→ WORK TO COMPLETE: Copy out exactly the lines from the one with "Given: Select the 今天 date range toggle" through the last line of the listing below, both included, but none of the pictures.

→ GIVEN DATA:
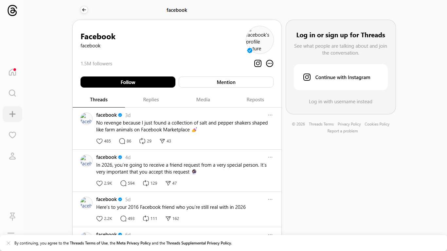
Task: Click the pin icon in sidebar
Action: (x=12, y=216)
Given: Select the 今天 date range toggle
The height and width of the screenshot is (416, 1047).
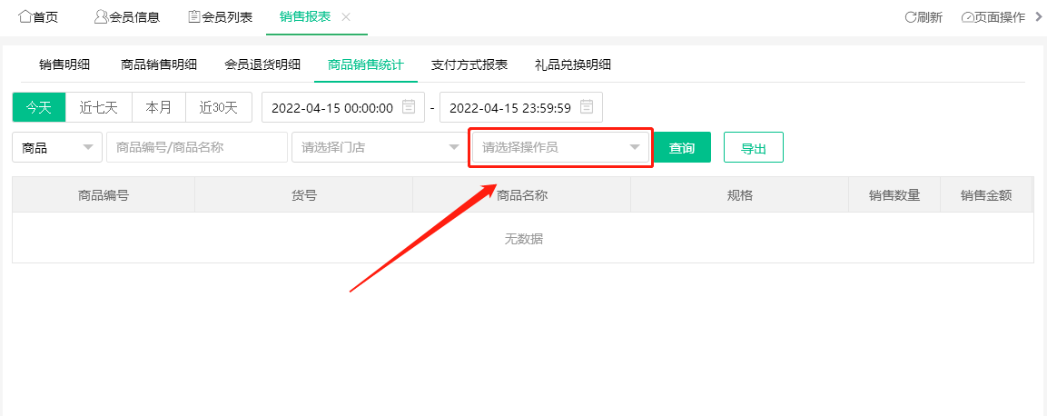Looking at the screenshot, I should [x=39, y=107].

→ EXPECTED ANSWER:
Given: Select the 今天 date range toggle
The height and width of the screenshot is (416, 1047).
Looking at the screenshot, I should [x=39, y=107].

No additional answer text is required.